Many years ago, I met a man named Whitney Azoy who was a long time USAID contractor in Afghanistan. He had long and distinguished career in Central Asia. Before we attacked Afghanistan in the late 1990’s, I was visiting an Afghan refugee camp in the Peshawar, Pakistan. One night over beer with him he told me, “You will never bring democracy to Afghanistan. It is a country whose national game, Buzkashi, has few rules except for the one that says you cannot knock your opponent off his horse with a whip. The goal of the game is to get the goat which has been thrown into the middle of the field among multiple teams of horsemen. There is no time clock. There are no sidelines or goal lines. When the sun goes down the game is over. The rule of law is a western idea that is foreign to how Afghanis see the world.”
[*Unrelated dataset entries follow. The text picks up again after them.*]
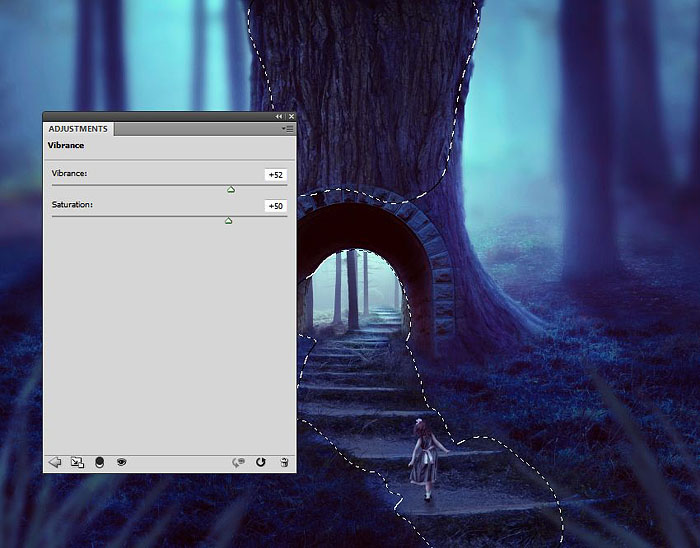Close the Adjustments panel
This screenshot has height=548, width=700.
290,116
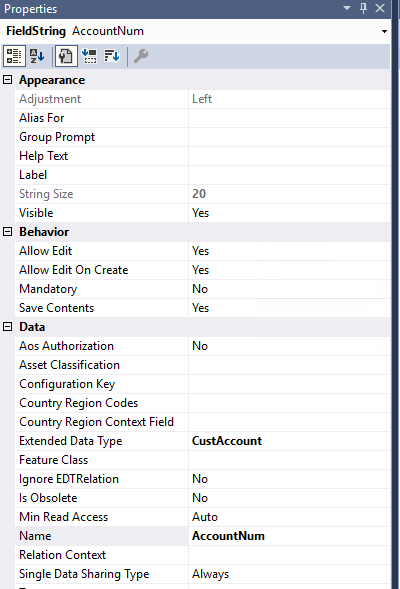This screenshot has width=400, height=589.
Task: Open the Properties window position menu arrow
Action: [347, 8]
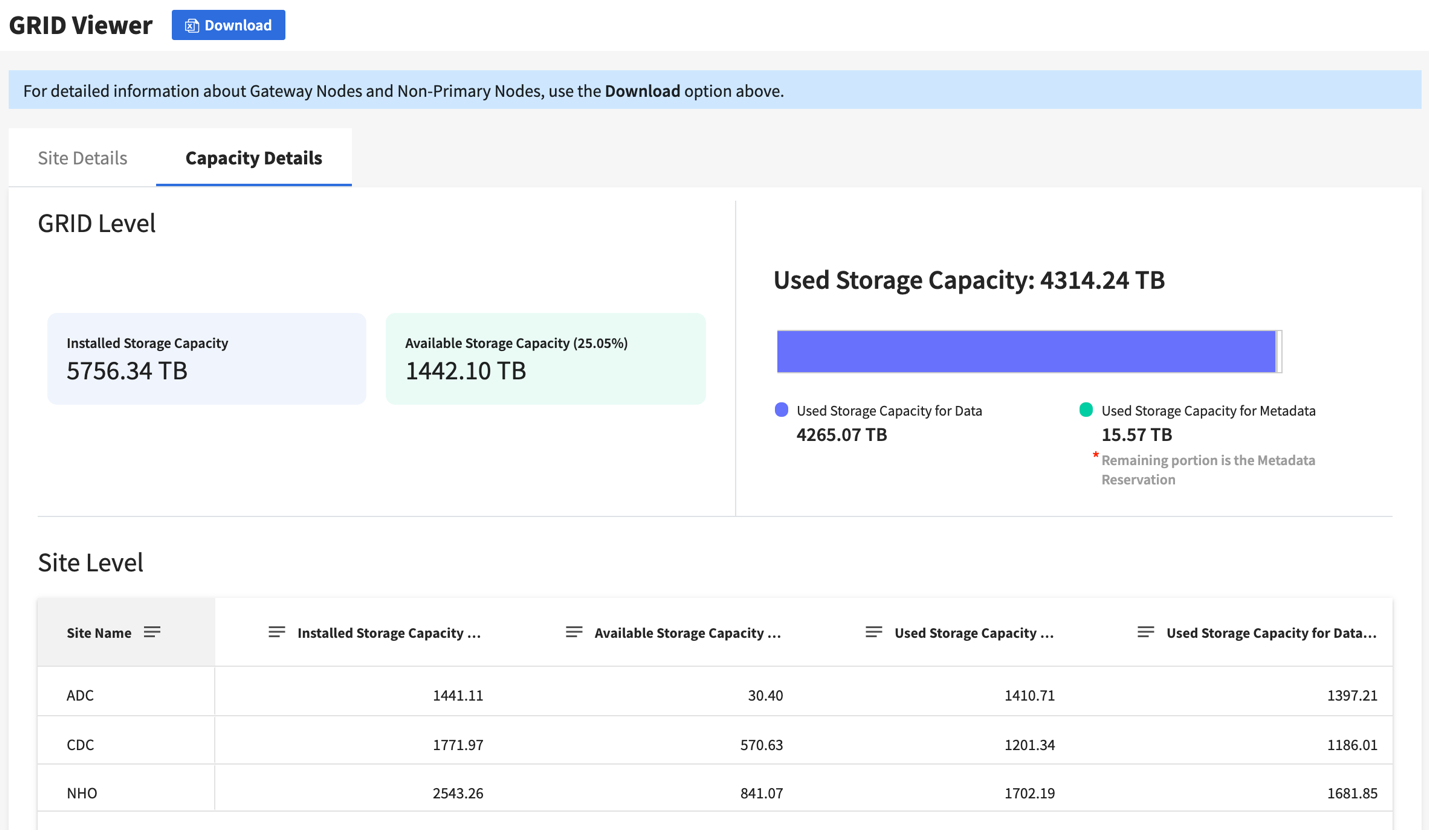Screen dimensions: 1429x830
Task: Click the filter icon on Used Storage Capacity for Data header
Action: coord(1146,631)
That conversation got me thinking about the way our politics differ from country to country. And then I began to look at the United States. Our national game before the Second World War was baseball. After the Second World War our national game began to be football.

 Baseball is a game where one person stands 60’6” from another and has a ball thrown at him or her as hard as possible. It is an individual game, in which one person, seeks to dominate another. It was a game of individual courage and strength like knights of old, jousting.
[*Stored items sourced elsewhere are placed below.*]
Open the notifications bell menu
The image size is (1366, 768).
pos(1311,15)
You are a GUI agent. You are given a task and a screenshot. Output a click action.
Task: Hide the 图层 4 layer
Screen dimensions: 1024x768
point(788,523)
After the Second World War we adopted the martial feeling of war to such an extent that we accepted football as our national game. Teams line up like armies on both ends of the field and then run at each other, attempting to smash the other side into submission.   Increasingly we have armored football players in order to protect them but to be honest, we don’t really care about injuries. Irony of ironies, president Trump announced on the day of the Super bowl that football is alright for the ordinary people, but he was wary of allowing his son to play football.
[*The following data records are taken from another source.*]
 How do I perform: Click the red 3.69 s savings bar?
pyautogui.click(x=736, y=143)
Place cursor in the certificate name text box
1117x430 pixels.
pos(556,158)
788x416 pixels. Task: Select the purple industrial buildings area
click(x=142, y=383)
  We start each game with a kickoff where 11 men from one side run as fast and as hard as   they can at 11 men from the other side and smash into each other to begin the game. Of late they is some hand wringing over head injuries but it reminds me of our attitudes toward PTSD and veterans. It only becomes an issue when we can’t avoid it any longer. We accept casualties in war or sports, as long as, we win.

A recent event highlighted by a story in the Economist about soccer protest in Turkey illustrates the principle of the connection between sports and politics.  Like our President, the Turkish leader, Erdogan was upset by protests by soccer fans at a match in Istanbul.  But he couldn’t figure out who the guilty were. His answer was to require fans to have a ticket AND a government card that could tie their identity to their seat number. Thus, he could identify who the fans in Section 105 were, who were holding up banners or signs opposing the great leader.

Protests by sports figures like those who “take a knee” similarly seem to perturb our great leader.  The people of the country that support him feel threatened by a non-violent protest.  Right now, we are celebrating the 100th anniversary of the birth of Jackie Robinson who showed us all what a true hero is. By his merely showing up at Ebbets field in Brooklyn every day and playing magnificently, he demonstrated what our politics should be. Colin Kaepernick is the modern day equivalent but the President and the football owners are afraid. There no one of the character of Branch Rickey in the whole  group of Football owners.  They are all fearful millionaires/billionaires who  take a knee to a President who believes that our national sport is, “Who is the biggest Bully wins.”  Maybe he thinks Buzkashi is our national sport.